Exercise task: Arrange every line of the items below as a JSON list of strings, one string per line, with blank lines skipped. Leave the pictures out.

***** Data records

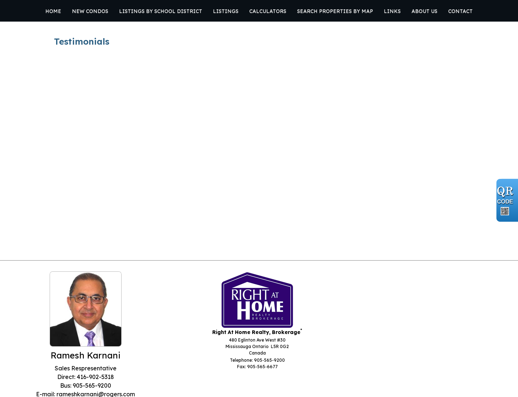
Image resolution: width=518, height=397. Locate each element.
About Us (424, 11)
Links (392, 11)
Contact (460, 11)
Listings (225, 11)
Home (53, 11)
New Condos (90, 11)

**********

Exercise answer:
[
  "Image resolution: width=518, height=397. Locate each element.",
  "About Us (424, 11)",
  "Links (392, 11)",
  "Contact (460, 11)",
  "Listings (225, 11)",
  "Home (53, 11)",
  "New Condos (90, 11)"
]